The 10th Asian Crop Science Association Conference

講演情報

Poster Session

Abiotic Stress for Crop Production » P3: Poster Session

[P3] Abiotic Stress for Crop Production

2021年9月9日(木) 12:15 〜 14:00 Room 3 (Poster) (Abiotic Stress for Crop Production)

13:15 〜 14:00

[P3-40] The Effect of N-application on cpHSP70-2 Accumulation to Improve Rice (Oryza sativa L.) Grain Chalkiness

Olusegun Idowu, Tomoyuki Katsube-Tanaka (Graduate School of Agriculture, Kyoto University, Japan)

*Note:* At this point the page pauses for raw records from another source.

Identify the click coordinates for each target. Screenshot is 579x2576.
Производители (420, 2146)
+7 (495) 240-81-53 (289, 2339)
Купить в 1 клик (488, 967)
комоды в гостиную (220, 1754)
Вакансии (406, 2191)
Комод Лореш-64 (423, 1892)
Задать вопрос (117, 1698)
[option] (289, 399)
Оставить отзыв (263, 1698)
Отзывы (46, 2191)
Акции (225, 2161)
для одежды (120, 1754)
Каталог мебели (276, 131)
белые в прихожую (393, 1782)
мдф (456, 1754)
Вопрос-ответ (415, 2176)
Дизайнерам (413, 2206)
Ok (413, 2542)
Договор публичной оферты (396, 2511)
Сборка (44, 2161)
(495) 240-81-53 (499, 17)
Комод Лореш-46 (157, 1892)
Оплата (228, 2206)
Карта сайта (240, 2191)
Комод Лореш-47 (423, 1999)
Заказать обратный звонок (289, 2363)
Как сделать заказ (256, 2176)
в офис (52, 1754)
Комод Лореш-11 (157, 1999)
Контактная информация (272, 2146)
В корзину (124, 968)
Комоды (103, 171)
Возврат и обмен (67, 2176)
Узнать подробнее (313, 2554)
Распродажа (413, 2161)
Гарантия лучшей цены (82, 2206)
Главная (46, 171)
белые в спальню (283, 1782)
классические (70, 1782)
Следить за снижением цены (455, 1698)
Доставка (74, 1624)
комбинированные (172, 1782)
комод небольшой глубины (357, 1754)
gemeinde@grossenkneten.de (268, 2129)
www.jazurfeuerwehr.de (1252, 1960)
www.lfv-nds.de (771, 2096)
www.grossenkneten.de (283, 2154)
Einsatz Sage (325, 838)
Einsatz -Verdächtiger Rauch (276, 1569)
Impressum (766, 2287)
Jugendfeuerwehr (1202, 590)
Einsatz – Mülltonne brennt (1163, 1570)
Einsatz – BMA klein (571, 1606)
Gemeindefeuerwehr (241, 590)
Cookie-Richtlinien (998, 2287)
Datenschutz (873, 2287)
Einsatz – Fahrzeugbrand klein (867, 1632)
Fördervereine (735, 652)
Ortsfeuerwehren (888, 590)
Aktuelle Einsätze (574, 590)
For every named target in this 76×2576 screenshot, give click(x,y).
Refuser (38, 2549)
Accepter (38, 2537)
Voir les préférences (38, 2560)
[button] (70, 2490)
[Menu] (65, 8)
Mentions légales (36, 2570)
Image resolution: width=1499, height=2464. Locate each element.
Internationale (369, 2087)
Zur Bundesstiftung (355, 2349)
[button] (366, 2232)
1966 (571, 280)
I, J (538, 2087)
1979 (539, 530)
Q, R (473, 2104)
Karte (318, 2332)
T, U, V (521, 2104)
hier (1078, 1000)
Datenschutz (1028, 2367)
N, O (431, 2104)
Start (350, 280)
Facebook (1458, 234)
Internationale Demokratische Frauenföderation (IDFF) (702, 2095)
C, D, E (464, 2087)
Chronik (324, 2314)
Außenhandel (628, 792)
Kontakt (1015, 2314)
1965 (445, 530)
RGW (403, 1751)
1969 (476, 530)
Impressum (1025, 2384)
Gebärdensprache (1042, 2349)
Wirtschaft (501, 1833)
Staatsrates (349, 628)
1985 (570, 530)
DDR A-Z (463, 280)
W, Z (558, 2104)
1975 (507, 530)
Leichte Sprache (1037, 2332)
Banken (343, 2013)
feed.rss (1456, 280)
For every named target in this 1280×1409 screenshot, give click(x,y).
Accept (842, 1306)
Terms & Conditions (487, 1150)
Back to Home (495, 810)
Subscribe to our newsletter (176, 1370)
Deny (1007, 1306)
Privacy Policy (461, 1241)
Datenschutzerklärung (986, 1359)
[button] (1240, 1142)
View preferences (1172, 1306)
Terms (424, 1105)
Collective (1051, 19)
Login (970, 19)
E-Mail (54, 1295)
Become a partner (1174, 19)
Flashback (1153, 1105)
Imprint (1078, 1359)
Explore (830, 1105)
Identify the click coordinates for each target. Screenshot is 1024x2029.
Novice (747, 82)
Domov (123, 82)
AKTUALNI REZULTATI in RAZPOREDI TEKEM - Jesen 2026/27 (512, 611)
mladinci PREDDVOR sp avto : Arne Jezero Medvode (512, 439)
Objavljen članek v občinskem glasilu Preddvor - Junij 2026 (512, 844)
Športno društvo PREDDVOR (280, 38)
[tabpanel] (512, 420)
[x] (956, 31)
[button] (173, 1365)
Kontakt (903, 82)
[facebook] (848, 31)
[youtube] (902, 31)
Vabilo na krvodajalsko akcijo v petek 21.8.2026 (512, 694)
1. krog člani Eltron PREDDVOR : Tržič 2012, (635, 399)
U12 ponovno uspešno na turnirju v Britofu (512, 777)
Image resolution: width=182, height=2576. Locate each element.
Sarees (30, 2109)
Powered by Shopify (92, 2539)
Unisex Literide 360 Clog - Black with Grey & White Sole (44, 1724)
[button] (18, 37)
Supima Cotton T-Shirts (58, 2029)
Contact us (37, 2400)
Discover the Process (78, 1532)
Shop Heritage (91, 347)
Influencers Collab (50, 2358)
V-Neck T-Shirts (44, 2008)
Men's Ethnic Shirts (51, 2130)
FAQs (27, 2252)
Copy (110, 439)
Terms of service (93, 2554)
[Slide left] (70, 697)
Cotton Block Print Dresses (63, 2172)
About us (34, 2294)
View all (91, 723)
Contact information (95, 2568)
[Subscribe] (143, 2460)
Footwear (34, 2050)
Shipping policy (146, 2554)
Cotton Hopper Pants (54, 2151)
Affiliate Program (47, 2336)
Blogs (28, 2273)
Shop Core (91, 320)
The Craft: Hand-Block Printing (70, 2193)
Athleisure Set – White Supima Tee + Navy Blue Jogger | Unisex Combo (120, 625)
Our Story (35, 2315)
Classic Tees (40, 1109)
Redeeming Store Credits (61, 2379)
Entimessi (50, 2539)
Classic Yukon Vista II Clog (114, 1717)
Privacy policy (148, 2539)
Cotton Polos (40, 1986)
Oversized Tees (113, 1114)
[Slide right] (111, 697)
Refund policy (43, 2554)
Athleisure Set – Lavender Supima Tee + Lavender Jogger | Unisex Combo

High temperature (HT) increases chalky rice grains which lower grain quality, market value, and substantial yield. Although nitrogen (N) application is a promising technique to enhance transpiration, carbohydrate supply, and then reduce chalkiness but it lowers eating and cooking quality as well. Thus, the underlying molecular mechanism of chalkiness along with N nutrition should be clarified. Recently we isolated conditional chalky grain mutant flo11-2, its causative gene encodes amyloplast molecular chaperone (cpHSP70-2) and found a negative correlation between its expression and chalkiness. In this study, we examined the effect of N-application on chalkiness and cpHSP70-2 accumulation using near-isogenic lines with an erect panicle (EP) trait showing low available carbohydrate per spikelet, and a non-EP (NEP) trait. Experiments were conducted in Kyoto, 2020 using 7 cultivars; Aki(EP, NEP), LG5(EP, NEP), flo11-2, Nipponbare, and Kinmaze under pot and field conditions with low and high (ambient) temperatures (LT, HT) and/or different N levels, namely low and high N (LN, HN) for pots and 0, 6, 20 gN m-2 (0N, 6N, 20N) for fields. The results showed flo11-2 had the highest chalky ratio under HT, while early heading cultivars [Aki(EP), Aki(NEP)] had the lowest due to escaping from a HT season. LN-HT and 0N treatments produced the highest chalky ratio. Chalky ratio was positively correlated with averaged daily maximum temperature during 20 days after flowering. N-application reduced chalky ratio and tended to increase cpHSP70-2 accumulation irrespective of genotypic differences.